Mom And Dad: The Day They’re Gone, Life Won’t Be The Same

Nothing will be the same without you, but I promise you that I will carry on.

I saw my mother suffer for the death of my grandmother. He never stopped missing her and he remembers each special date fondly. Yes, I know that I miss her because although my grandmother was a strict woman, she was also loving and a strong support for my mother in the most difficult moments.

To be honest, one of the things I fear most in life is the day they call me and tell me that my dad died, or to wake up to find that my mother is not breathing. Yes, it is something I think about every day.

And it is inevitable not to think about that when you see your mother every day tell how my grandmother did this or that and that when she speaks her eyes fill with tears and her chin trembles at the memory.

The sad thing, the most devastating reality of all, is that I know that they will one day leave this world. While I stay here, living half, longing for better times by her side; willing to give my life for see them again so that they tell me again that they love me, hug me and protect me like when I was a child.

Facing death

I have repeatedly lost loved ones; It could be said that I know the pain you feel, but the reality is that with each one of them the feeling is not the same because it depends on how much love I had for them in life.

So it is not the same to lose an uncle that I saw a few times in my life, to see my grandmother die, a woman who took care of me, fed me, protected me, comforted me and definitely loved me. No, it is definitely not the same.

I do not think that the death of a father never be overcome, like the death of a child. They are years that pass remembering every little detail that moves you and collapses you; I think life after that certainly won’t be the same again.

It is strange daily how he did this or that, his laugh, his aroma, the song he whistled while he cooked, his snoring when he slept, his sacrifices, his favorite shows even though he hated them.

But life goes on, and I think that what I support the most is the hope I keep in seeing them again when it is my turn.

Seizing the moment while I still have them in my life

That is something I decided a while ago. I used to be a person who remembered the past a lot and worried about the future. Both tasks are meaningless because there is nothing I can do to fix what I did wrong and the future depends on what I do in the present.

So, I stopped worrying about the death of my parents, and decided that I was going to be the best I could to enjoy them while they are alive.

My father does not live with me, so I call him whenever I can, I try to celebrate his birthday and invite him to every special celebration we do at home. Fortunately, my parents have been getting along very well since the separation, so seeing them live together like old friends is something that I would not have bet on in my childhood.

With my mother things are different, perhaps it is because we are women and there is some implicit complicity in the relationship. We always talk about everything, even about things that one is not supposed to talk to the mother out of modesty or respect. We always go out together and I accompany her to run her errands, we always eat together and I force myself not to think about the day I lose her.

I don’t want to be an orphan, no, not really. I think nobody wants to be, but it is inevitable; For this reason, I want them both to feel proud of me, to make them happy from my means and to strive to be the best possible version of me, because I know that it will be the only way not to see them suffer.

Parents and children: a bond that never ends

I do not think that the bond that binds us to our parents ends with their death.
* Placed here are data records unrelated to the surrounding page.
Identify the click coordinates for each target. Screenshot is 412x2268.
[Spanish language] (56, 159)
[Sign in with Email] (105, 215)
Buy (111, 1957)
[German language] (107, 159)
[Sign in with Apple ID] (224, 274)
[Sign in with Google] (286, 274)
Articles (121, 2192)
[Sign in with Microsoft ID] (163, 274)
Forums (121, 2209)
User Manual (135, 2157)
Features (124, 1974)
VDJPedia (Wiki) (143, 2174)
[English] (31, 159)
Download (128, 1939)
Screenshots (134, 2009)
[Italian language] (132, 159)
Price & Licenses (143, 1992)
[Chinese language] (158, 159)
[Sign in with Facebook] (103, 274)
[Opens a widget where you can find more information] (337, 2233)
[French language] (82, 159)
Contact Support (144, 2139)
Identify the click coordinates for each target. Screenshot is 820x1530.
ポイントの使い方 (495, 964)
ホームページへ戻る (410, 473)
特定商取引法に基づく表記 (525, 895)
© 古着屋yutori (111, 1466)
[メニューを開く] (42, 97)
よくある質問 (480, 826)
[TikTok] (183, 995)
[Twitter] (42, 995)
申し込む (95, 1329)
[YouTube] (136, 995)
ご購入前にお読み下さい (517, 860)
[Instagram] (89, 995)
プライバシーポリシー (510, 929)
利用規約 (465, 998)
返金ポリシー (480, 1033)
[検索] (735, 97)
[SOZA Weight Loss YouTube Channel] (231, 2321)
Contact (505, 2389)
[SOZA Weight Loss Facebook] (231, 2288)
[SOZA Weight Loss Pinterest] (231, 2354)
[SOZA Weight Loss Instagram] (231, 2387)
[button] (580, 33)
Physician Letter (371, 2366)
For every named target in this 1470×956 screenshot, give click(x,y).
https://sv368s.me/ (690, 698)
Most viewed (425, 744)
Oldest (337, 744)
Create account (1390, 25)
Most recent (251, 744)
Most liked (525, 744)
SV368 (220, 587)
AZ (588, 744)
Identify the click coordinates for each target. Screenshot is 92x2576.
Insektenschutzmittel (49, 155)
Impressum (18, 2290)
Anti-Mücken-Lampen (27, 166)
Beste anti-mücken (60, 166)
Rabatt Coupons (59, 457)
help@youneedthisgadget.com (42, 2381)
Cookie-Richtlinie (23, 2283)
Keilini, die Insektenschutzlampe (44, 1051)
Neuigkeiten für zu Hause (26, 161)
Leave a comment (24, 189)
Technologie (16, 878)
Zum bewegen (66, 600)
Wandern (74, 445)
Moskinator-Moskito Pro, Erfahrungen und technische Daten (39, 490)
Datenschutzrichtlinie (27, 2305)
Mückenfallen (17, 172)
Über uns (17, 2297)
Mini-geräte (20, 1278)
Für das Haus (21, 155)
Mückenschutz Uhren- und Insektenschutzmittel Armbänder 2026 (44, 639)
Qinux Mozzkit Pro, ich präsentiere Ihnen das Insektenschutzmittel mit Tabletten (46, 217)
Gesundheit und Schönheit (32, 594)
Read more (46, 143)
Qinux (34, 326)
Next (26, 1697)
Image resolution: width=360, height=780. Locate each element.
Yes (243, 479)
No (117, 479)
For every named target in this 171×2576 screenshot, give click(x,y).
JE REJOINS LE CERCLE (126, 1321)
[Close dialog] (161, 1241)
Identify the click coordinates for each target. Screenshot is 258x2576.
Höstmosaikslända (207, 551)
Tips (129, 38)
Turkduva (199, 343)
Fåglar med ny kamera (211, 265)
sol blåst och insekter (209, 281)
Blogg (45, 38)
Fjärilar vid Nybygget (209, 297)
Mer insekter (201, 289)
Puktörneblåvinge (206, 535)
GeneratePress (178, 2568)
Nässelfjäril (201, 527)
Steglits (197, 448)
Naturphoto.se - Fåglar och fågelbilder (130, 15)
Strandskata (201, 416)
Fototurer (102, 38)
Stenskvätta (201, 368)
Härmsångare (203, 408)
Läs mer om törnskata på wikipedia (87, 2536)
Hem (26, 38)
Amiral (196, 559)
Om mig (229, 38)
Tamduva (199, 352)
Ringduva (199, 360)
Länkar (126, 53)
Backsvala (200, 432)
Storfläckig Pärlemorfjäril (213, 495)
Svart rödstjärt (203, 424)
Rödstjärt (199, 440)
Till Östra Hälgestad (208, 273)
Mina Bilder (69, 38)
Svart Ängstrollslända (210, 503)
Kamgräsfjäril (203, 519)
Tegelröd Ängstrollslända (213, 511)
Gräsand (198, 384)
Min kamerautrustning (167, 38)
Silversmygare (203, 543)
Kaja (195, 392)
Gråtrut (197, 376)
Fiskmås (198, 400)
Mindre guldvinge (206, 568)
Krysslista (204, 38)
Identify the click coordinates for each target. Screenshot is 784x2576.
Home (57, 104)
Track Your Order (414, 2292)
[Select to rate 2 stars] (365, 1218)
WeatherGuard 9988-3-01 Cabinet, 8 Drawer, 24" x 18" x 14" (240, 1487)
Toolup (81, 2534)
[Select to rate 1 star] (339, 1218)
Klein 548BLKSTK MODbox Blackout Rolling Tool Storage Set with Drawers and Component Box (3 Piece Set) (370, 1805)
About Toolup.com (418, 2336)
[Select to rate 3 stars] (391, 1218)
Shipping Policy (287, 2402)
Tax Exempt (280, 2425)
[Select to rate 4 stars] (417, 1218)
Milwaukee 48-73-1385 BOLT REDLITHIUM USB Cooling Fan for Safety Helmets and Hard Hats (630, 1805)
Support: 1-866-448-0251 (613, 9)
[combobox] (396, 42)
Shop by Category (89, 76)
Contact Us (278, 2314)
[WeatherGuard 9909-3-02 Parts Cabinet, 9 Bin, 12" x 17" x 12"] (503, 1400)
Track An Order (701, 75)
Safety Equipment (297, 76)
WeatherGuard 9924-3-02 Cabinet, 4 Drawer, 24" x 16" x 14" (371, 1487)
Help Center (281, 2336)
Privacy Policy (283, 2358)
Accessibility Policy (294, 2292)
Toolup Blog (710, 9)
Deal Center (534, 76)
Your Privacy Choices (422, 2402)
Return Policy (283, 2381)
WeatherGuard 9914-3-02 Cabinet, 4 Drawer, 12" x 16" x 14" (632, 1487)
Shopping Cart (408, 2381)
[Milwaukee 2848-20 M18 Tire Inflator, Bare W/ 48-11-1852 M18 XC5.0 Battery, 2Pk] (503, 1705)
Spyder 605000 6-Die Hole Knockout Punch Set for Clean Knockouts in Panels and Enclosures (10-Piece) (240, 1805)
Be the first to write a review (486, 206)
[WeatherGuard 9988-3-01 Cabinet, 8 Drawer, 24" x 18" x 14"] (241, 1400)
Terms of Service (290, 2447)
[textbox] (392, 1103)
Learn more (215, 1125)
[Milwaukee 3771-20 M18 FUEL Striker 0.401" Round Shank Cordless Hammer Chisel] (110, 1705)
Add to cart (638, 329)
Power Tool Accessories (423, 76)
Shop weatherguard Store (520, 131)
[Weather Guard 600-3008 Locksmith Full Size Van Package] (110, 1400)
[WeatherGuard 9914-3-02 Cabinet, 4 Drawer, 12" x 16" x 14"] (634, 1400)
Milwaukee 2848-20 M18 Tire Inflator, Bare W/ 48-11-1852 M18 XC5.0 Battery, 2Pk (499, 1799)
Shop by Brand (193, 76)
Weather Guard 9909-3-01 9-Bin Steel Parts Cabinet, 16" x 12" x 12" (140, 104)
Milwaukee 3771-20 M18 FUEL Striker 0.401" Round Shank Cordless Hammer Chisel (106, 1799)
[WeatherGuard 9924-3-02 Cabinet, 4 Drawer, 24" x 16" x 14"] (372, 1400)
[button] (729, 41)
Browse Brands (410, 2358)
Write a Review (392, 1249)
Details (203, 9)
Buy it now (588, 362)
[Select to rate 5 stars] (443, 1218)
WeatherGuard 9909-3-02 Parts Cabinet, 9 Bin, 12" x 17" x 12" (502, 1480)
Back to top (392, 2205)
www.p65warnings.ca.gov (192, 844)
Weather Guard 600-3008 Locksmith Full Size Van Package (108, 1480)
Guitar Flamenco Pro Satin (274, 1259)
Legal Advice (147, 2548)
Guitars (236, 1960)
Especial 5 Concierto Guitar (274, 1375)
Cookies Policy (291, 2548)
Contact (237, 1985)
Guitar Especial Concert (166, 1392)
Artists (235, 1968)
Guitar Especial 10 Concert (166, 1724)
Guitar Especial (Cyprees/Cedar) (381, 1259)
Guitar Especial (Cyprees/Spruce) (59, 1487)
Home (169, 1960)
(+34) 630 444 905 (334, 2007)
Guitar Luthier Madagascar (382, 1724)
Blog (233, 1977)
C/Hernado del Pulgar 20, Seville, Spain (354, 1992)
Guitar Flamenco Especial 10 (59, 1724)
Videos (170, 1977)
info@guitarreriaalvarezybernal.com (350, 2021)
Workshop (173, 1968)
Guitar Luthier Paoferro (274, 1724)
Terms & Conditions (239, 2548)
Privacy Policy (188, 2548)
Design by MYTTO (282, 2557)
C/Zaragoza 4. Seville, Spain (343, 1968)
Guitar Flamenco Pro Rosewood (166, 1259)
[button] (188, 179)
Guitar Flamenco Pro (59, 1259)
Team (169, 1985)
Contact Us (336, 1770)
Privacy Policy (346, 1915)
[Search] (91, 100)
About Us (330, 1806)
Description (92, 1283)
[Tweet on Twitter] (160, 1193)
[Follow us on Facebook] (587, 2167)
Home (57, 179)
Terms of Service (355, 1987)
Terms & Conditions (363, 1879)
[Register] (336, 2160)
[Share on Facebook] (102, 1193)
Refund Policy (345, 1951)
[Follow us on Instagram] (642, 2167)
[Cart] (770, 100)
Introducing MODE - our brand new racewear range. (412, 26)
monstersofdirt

I think we are an extension of them, because we inherit many of their physical characteristics, abilities, tastes and even defects, and that makes us be united.

So I think that after they die, my duty is to keep them current, respecting what they taught me, praising their sacrifices. I know that I must continue to live doing the best I can with all that was provided to me; because the best inheritance is not the money or the properties that they can leave you, that ultimately can be lost in a bad business or in a catastrophe, the best inheritance is their teachings and their memories.

To be honest, I am very proud of my family, it is not perfect or the best, but they have been there at all times and despite the distance.

With our differences, our arguments, the bad times; Despite all this, I love my parents and I know that the day they die I will suffer, but I will have the support of their teachings, of what they did for me to continue in the daily struggle until the day I have to meet them again.